▸ **To do**
Only the lines below from the one containing "Instruction: Open the" through the last line should be set down, exactly as written and with no pictures.

━━━ Record excerpts

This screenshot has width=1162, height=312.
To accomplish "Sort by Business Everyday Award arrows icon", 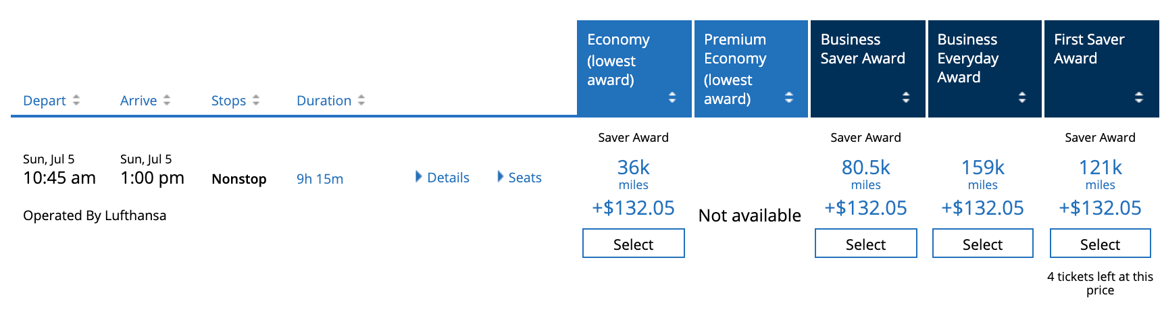I will pos(1022,97).
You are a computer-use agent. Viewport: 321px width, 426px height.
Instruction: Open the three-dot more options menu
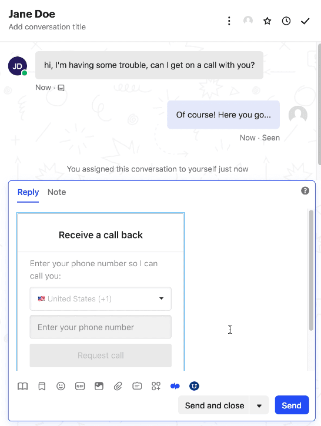(229, 21)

━━━━━━

▸ **Your response**
Instruction: Open the three-dot more options menu
(229, 21)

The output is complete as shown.